MK-8353 is a potent, selective and orally available ERK1/2 inhibitor. It is a clinical candidate suitable for twice daily oral dosing as a potential new cancer therapeutic.
MK-8353 demonstrates kinase selectivity over a 227-human kinase panel; no additional kinase in the panel was inhibited by more than 35% at the 0.1 μM concentration, and only 3 kinases (CLK2, FLT4, and Aurora B) were inhibited >50% at the 1.0 μM concentration.
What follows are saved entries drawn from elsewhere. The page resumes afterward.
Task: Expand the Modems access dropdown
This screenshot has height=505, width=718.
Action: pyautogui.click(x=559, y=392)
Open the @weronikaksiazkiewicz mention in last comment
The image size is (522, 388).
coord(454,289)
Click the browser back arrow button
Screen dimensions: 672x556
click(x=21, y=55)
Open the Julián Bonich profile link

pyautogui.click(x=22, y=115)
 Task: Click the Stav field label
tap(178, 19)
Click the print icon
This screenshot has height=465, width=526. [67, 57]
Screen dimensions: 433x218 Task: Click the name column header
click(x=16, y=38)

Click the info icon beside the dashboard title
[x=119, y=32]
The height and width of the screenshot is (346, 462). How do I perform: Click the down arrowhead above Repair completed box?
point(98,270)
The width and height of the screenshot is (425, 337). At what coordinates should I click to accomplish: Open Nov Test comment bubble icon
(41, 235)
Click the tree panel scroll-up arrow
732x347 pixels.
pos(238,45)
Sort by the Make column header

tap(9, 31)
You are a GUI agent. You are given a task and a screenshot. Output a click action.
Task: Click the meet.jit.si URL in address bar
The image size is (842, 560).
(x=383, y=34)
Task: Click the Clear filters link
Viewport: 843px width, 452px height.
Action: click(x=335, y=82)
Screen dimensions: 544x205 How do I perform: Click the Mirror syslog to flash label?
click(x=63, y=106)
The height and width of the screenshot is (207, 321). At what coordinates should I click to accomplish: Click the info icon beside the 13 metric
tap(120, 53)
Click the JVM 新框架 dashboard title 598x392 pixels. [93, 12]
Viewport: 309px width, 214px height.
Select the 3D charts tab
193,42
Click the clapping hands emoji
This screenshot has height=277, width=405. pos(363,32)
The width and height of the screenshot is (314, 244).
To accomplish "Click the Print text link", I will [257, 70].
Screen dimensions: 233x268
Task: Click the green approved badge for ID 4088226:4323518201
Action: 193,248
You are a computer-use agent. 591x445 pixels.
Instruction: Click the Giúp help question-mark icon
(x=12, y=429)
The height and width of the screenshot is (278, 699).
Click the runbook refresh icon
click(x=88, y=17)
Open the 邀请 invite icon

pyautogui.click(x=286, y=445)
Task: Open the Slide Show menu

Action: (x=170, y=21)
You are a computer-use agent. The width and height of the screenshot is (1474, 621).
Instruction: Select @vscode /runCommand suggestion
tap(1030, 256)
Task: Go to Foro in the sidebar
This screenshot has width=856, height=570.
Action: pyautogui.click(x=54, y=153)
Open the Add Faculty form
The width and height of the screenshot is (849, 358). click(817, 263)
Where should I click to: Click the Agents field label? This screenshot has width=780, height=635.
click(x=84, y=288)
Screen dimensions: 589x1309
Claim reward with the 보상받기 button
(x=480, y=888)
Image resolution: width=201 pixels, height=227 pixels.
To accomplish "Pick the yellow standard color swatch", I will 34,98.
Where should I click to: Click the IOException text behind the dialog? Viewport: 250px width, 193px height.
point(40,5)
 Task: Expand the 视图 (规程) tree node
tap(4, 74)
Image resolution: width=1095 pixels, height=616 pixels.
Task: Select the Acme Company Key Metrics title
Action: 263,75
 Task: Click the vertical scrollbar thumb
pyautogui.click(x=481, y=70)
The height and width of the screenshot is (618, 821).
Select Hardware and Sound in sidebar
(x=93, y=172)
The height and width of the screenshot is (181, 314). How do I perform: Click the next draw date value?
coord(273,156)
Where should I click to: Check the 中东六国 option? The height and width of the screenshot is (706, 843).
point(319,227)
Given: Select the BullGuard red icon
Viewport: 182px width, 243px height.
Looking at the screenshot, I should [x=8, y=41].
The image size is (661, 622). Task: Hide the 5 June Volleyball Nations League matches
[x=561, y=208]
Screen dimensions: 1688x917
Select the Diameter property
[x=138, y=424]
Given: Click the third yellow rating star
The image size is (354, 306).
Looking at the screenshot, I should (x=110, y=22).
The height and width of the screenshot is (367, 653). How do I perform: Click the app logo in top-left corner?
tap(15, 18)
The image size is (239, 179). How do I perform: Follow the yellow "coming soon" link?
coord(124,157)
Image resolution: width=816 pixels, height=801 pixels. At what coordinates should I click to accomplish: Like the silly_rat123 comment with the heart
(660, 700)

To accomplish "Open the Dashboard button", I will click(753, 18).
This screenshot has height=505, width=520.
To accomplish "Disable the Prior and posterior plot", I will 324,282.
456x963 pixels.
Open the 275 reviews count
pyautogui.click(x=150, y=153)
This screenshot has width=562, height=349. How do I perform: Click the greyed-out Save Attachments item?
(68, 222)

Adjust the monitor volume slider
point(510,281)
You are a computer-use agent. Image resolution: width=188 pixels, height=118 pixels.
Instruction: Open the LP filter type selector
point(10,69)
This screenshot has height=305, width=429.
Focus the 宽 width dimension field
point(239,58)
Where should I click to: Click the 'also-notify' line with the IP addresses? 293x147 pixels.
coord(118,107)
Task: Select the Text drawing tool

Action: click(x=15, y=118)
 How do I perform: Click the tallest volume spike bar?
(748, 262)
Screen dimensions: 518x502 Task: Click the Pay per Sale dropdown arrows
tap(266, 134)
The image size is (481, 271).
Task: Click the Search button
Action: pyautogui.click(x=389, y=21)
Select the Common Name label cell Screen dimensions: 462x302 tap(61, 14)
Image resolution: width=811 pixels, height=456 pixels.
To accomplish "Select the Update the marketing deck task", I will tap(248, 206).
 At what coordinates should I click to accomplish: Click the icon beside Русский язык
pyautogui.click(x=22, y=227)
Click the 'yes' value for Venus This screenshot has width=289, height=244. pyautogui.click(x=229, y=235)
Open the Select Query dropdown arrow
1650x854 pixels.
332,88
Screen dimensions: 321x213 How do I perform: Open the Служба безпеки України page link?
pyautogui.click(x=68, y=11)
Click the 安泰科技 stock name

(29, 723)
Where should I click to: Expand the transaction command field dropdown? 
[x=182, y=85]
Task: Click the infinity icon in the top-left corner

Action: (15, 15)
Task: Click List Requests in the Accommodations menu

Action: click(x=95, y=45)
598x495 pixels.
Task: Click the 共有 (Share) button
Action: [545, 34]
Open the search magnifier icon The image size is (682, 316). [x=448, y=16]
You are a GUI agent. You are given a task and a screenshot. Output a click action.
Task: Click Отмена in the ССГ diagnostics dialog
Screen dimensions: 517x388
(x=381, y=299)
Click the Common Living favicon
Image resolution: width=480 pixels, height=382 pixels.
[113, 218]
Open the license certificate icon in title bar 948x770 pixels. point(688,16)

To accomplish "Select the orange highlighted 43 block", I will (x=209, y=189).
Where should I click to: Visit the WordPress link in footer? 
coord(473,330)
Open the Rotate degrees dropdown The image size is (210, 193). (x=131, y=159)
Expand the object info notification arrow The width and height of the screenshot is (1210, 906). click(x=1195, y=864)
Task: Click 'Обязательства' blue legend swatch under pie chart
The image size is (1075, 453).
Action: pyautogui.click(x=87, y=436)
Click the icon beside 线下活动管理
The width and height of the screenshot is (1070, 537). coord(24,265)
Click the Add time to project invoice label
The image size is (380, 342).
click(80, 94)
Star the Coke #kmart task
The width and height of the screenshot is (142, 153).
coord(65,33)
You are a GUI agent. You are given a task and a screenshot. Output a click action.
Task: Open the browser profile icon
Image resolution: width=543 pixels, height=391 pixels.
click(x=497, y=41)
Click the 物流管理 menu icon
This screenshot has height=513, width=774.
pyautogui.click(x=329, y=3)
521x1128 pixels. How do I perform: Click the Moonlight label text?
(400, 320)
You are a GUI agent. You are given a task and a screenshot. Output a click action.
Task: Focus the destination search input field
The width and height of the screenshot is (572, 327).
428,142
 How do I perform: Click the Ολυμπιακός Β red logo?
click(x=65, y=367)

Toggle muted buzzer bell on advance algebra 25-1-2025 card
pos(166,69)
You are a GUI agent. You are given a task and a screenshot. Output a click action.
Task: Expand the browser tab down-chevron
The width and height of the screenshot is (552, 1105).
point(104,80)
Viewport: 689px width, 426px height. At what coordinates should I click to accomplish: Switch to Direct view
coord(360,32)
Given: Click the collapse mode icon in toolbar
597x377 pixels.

MK-8353 shows potent antitumor activity against various cancer cell lines, such Malme-3M cells (Melanoma), Colo-205 cells (Colon), NCI-H292 cells (Lung), A-549 cells (NSCLC), 8505C cells (Thyroid), SW-626 cells (Ovarian), with EC50s of 21 nM, 19 nM, 130 nM, 230 nM, 210 nM, 108 nM.
MK-8353 administered by oral gavage at 60 mg/kg twice daily results in at least 50% tumor growth inhibition or regression in 83% of the animal models (including LOX, Colo-205, MIA PaCa-2, and Calu-6 cells).
References
1. Moschos SJ, et al. Development of MK-8353, an orally administered ERK1/2 inhibitor, in patients with advanced solid tumors. JCI Insight. 2018 Feb 22;3(4). pii: 92352.